DOCUMENT PASSAGE
# Will they strike Iran



## Plainsman (Jul 30, 2003)

You could have knocked me over with a feather when I read that Saudi Arabia would stand down it's air defense to let Israel use it's air space to attack Iranian nuclear sites. Perhaps they know that like Iraq Iran may attack it's close neighbors first. This is something to watch very close. No doubt Obama will scold Saudi Arabia.



> Saudi Arabia has conducted tests to stand down its air defences to enable Israeli jets to make a bombing raid on Iran's nuclear facilities, The Times can reveal.
> 
> In the week that the UN Security Council imposed a new round of sanctions on Tehran, defence sources in the Gulf say that Riyadh has agreed to allow Israel to use a narrow corridor of its airspace in the north of the country to shorten the distance for a bombing run on Iran.


----------



## jhegg (May 29, 2004)

Plainsman,
I think the Arabs are more worried about Iran than we are.
Jim


----------



## hunter9494 (Jan 21, 2007)

let's see the Muslim Obummer spin this one!,,,,,,,,,,remember, he said himself, when things get tough, he will stand by the Muslims........imagine a jihadist as our Prez! uke:


----------



## Plainsman (Jul 30, 2003)

jhegg said:


> Plainsman,
> I think the Arabs are more worried about Iran than we are.
> Jim


Ya, we remember who Hussein hit first. Saddam Hussein, not Obama Hussein.


----------



## TK33 (Aug 12, 2008)

The whole region (except Syria) is afraid of Iran. How do you think Yemen and Abu Dhabi feel about Iran?

We are getting close to it, about the only thing now is for an internal revolution which obama and pelosi would never support (Contra type CIA deal) or for OPEC to some how get after Iran. Israel took out Iraq's nukes they sure as heck can get Iran's. Netanyahu holds the cards.


----------



## ImpalaSSpeed96 (Aug 25, 2008)

That is definitely interesting...... Shocker for sure.


----------



## duckp (Mar 13, 2008)

Going,going,going,.....gone?And with what effect on the markets?Oil?Russia?Pakistan?India?

viewtopic.php?f=69&t=83022


----------



## TK33 (Aug 12, 2008)

not too mention Northern European countries are taking a closer look at their off shore drilling.

Iran is setting up for a naval conflict with Israel:http://www.israelnationalnews.com/News/news.aspx/138022


----------



## Bowstring (Nov 27, 2006)

Red Crescent official Mojtaba Majd also claimed that more than 100,000 Iranians have signed up to board the ships, but only those with "expertise" would be accepted. Majd did not define the area of expertise required.

Thats only two or three cruise missiles! How many ships would it take to solve the Iranian problem? :huh:


----------

JOB 1
Write the records as a JSON list of strings, one string per line and no blank lines, covering the lines from the start of the records through the line containing "tap(702, 91)", inclusive.

EXERCISE DATA
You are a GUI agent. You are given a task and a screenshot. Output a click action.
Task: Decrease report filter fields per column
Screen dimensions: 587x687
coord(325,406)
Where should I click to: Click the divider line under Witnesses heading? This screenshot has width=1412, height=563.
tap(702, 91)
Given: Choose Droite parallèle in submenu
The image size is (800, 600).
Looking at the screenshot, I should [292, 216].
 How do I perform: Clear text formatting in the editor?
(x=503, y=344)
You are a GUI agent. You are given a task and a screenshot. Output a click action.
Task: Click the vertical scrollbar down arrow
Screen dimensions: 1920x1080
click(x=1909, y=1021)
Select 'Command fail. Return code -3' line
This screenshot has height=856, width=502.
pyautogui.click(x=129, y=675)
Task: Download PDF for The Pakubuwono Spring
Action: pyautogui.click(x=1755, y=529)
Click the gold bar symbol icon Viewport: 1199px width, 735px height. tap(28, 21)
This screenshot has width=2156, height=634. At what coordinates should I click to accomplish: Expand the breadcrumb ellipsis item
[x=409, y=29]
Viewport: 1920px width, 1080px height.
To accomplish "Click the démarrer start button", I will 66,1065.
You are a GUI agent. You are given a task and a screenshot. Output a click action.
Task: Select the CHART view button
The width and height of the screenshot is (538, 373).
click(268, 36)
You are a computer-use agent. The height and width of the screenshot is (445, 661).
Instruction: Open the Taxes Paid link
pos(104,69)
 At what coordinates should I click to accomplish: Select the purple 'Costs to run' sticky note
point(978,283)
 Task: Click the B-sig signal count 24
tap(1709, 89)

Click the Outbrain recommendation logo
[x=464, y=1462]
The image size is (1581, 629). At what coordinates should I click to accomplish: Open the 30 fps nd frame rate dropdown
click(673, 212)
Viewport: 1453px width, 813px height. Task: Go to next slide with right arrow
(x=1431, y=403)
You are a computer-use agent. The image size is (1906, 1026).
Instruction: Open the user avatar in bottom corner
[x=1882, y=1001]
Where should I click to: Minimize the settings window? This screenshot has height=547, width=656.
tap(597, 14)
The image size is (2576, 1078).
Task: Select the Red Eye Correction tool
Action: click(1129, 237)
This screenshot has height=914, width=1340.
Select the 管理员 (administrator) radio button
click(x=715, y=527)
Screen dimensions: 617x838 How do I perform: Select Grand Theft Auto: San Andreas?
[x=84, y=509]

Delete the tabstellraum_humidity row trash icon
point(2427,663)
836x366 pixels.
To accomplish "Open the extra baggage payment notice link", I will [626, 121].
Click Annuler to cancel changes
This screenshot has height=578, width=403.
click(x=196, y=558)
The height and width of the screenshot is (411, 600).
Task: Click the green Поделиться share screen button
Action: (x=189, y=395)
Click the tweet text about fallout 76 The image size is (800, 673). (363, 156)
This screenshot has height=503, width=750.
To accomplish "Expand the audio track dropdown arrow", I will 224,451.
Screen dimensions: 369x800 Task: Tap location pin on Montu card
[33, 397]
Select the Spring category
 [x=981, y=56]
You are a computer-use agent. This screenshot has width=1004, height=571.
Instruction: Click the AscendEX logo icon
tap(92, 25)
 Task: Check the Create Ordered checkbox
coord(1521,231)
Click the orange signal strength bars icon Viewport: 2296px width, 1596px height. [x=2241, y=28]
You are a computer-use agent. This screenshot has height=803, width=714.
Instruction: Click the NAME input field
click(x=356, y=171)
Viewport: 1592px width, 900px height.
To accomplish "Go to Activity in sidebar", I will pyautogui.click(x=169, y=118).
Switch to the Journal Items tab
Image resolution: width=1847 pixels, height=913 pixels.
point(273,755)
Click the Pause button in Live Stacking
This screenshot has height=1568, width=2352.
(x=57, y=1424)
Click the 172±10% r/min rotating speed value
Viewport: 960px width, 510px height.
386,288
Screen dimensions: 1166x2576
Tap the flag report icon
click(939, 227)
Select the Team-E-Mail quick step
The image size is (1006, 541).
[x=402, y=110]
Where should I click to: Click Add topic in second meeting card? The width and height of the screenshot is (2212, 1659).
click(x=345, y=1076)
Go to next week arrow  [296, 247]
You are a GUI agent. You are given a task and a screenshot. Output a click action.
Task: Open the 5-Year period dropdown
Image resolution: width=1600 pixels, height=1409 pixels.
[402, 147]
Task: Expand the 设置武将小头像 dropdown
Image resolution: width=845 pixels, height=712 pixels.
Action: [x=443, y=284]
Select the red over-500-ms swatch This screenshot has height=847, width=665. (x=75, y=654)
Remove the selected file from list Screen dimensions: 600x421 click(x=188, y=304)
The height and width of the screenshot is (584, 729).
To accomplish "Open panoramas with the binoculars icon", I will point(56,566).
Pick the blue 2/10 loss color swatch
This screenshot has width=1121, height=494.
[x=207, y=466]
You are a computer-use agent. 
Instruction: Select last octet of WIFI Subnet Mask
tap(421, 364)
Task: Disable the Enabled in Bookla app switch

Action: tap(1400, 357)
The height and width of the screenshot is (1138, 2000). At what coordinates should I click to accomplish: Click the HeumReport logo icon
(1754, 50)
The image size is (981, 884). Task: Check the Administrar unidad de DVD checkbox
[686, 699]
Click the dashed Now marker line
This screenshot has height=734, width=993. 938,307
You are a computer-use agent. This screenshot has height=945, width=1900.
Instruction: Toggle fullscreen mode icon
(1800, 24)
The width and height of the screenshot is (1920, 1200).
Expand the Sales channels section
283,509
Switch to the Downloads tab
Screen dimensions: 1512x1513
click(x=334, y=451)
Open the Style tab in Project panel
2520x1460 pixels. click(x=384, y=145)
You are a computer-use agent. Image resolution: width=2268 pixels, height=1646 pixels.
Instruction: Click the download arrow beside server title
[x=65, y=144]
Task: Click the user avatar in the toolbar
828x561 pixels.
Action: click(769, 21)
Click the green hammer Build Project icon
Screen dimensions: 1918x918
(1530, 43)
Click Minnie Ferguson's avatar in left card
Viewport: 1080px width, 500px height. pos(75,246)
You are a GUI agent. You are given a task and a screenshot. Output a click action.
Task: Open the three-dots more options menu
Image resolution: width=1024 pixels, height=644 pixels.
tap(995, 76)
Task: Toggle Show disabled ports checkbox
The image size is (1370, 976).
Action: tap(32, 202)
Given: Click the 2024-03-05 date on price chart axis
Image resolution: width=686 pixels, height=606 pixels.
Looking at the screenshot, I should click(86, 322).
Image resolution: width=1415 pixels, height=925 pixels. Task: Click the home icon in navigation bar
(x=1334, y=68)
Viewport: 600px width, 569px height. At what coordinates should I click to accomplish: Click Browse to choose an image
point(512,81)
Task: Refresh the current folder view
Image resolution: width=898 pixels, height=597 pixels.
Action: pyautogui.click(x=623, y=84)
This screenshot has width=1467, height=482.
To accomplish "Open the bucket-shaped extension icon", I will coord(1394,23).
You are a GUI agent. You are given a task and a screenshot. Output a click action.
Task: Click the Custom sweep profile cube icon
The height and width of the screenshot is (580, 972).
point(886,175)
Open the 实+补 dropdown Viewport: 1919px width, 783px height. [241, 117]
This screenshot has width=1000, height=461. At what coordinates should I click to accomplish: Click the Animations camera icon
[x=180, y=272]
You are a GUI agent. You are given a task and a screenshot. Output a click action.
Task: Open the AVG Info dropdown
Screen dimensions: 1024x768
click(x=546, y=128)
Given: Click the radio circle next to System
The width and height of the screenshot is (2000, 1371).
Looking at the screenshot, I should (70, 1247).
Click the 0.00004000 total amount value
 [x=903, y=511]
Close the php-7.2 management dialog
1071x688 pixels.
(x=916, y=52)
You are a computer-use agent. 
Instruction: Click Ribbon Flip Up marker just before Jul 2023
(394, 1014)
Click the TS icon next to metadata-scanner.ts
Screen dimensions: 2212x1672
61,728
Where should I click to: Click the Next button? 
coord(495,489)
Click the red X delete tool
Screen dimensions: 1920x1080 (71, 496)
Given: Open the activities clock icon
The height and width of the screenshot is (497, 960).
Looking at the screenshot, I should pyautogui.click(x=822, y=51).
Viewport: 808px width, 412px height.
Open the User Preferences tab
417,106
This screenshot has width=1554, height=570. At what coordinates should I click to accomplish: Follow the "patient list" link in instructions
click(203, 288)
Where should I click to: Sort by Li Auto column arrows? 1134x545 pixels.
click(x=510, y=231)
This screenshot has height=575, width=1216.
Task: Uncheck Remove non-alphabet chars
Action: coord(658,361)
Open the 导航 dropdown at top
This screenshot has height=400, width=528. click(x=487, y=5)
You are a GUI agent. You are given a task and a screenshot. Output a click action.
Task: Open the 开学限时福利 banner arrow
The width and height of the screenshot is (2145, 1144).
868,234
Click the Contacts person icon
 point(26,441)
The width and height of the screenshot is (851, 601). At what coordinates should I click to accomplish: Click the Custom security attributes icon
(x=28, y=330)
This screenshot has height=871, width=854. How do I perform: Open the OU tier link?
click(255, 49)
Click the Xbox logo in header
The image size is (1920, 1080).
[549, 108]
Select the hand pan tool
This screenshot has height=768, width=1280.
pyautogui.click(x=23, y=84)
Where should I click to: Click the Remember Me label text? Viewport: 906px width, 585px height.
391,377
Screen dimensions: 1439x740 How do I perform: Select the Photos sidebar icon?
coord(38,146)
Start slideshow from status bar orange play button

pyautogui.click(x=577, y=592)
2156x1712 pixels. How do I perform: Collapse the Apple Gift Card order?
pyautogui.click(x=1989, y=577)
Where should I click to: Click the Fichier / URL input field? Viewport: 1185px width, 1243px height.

JOB 2
Answer these about the forum thread:
(a) According to the news passage Plainsman quotes, what part of Saudi airspace would Israel be allowed to use?
(b) Which country does TK33 name as the exception among those in the region afraid of Iran?
(c) In Bowstring's post, how many Iranians does Mojtaba Majd claim have signed up to board the ships?

EXERCISE RESULT 1
[
  "You are a GUI agent. You are given a task and a screenshot. Output a click action.",
  "Task: Decrease report filter fields per column",
  "Screen dimensions: 587x687",
  "coord(325,406)",
  "Where should I click to: Click the divider line under Witnesses heading? This screenshot has width=1412, height=563.",
  "tap(702, 91)"
]

EXERCISE RESULT 2
(a) A narrow corridor in the north of the country.
(b) Syria.
(c) More than 100,000.